(Records from a collection)
* * * * * * *

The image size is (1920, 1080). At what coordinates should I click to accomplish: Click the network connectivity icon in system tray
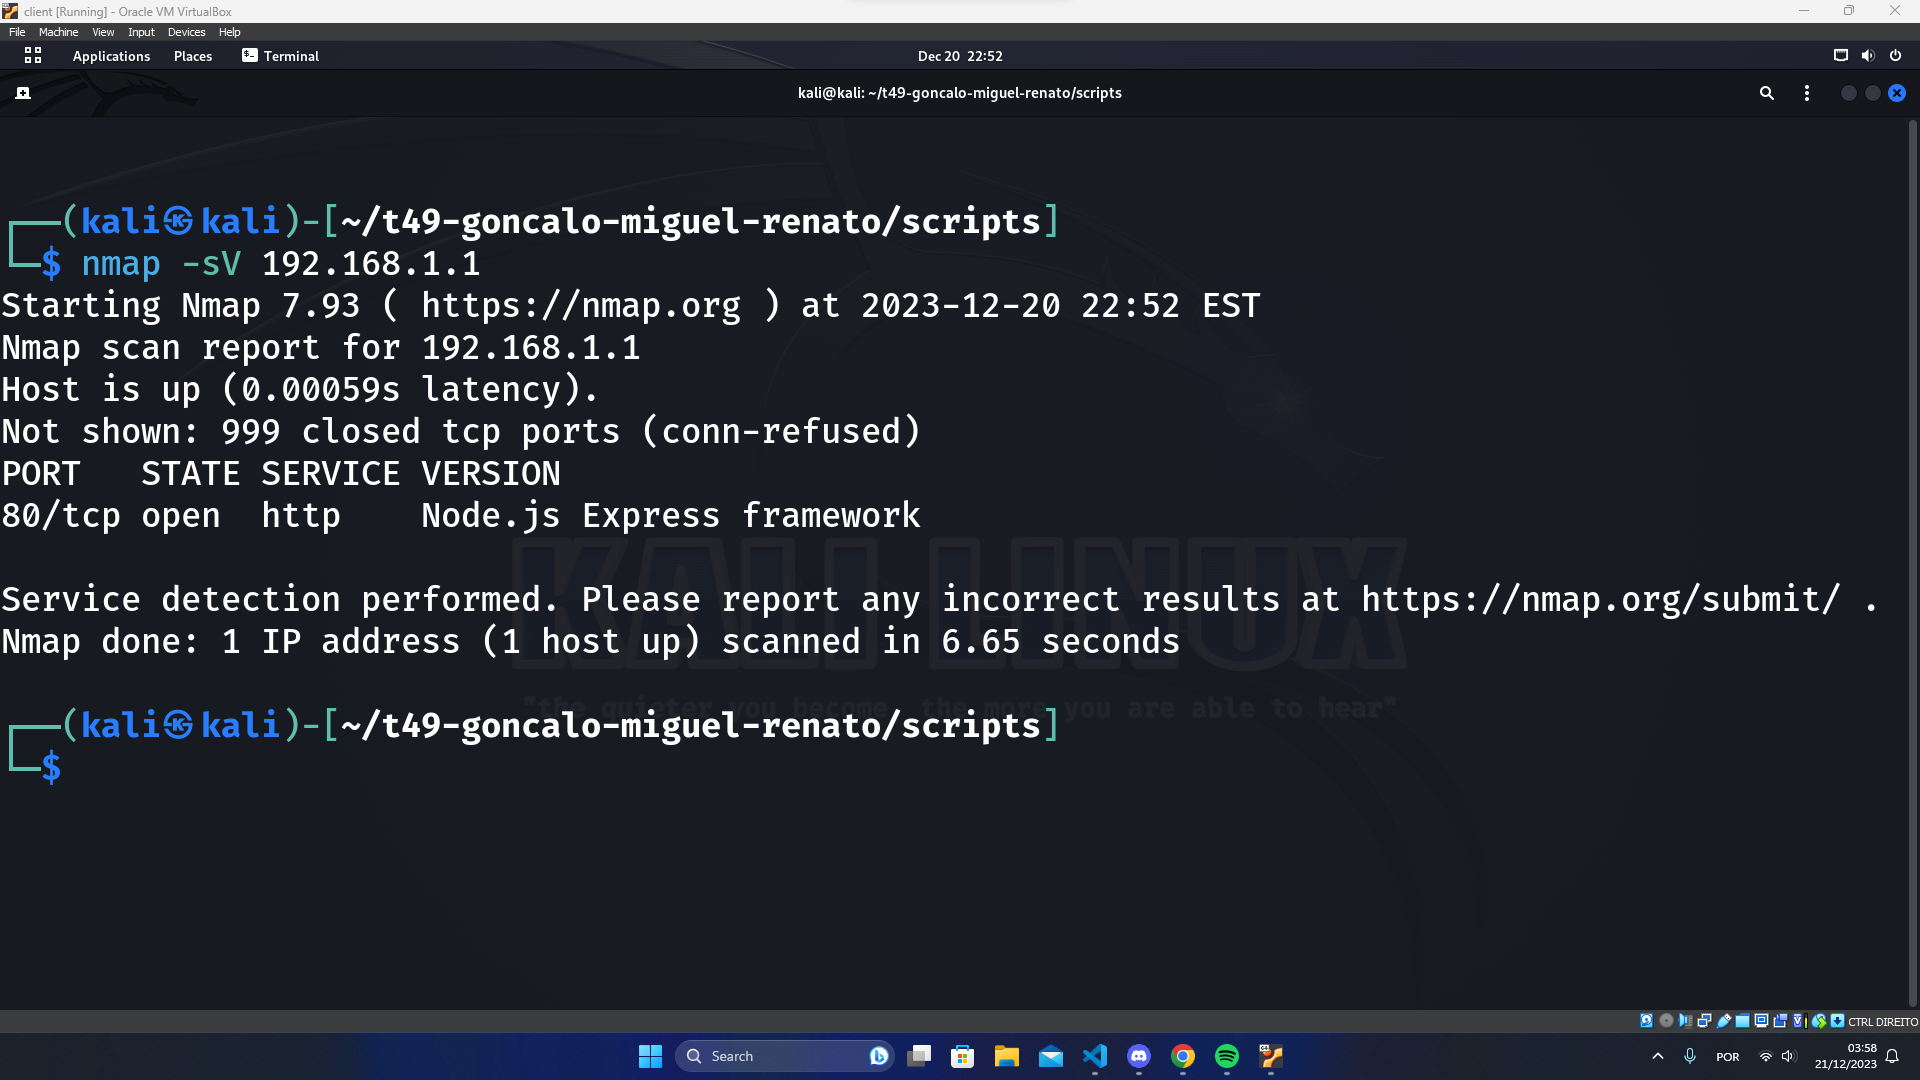pos(1763,1055)
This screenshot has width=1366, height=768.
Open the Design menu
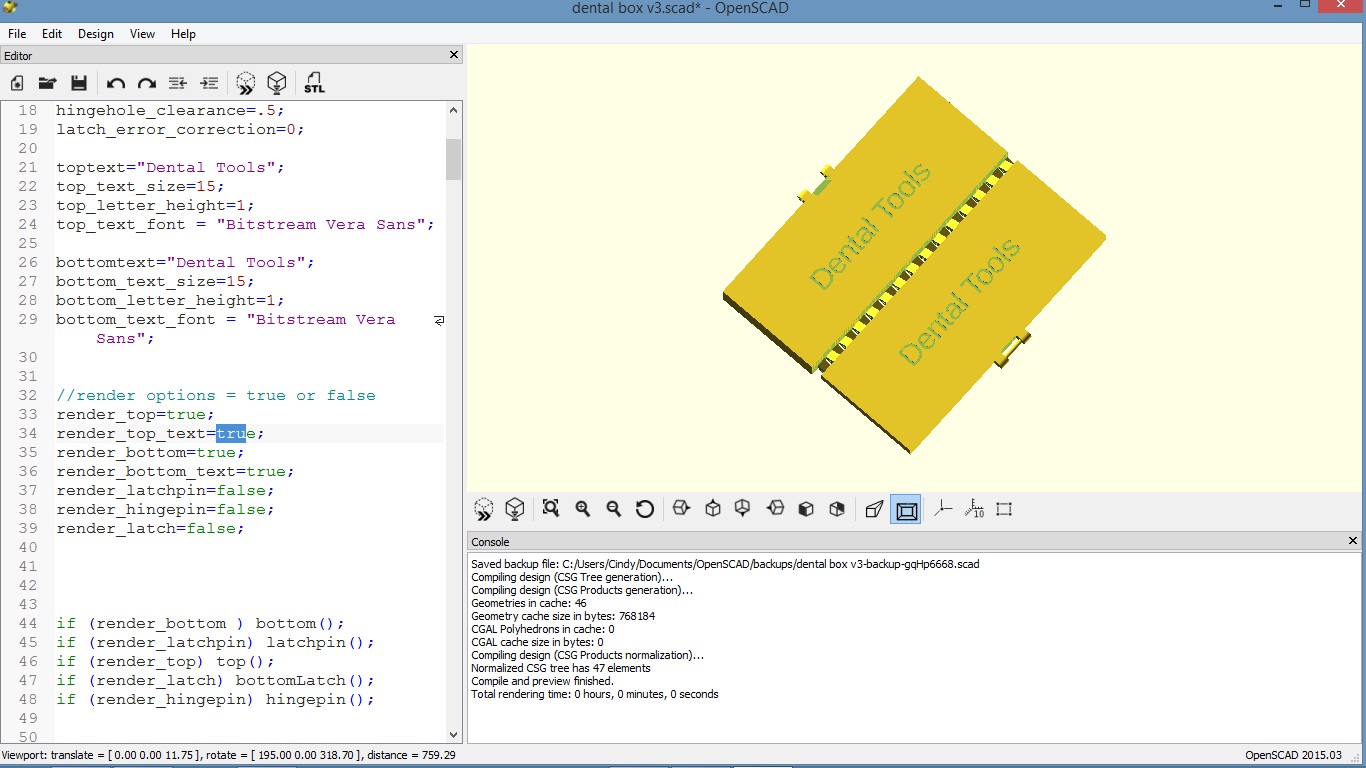click(96, 33)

* * * * * * *

Exercise prompt ▸
Would you please restate the records word for word, excluding any images?

Task answer ▸
The image size is (1920, 1080). At what coordinates should I click to accomplish: Click the network connectivity icon in system tray
pos(1763,1055)
This screenshot has width=1366, height=768.
Open the Design menu
click(96, 33)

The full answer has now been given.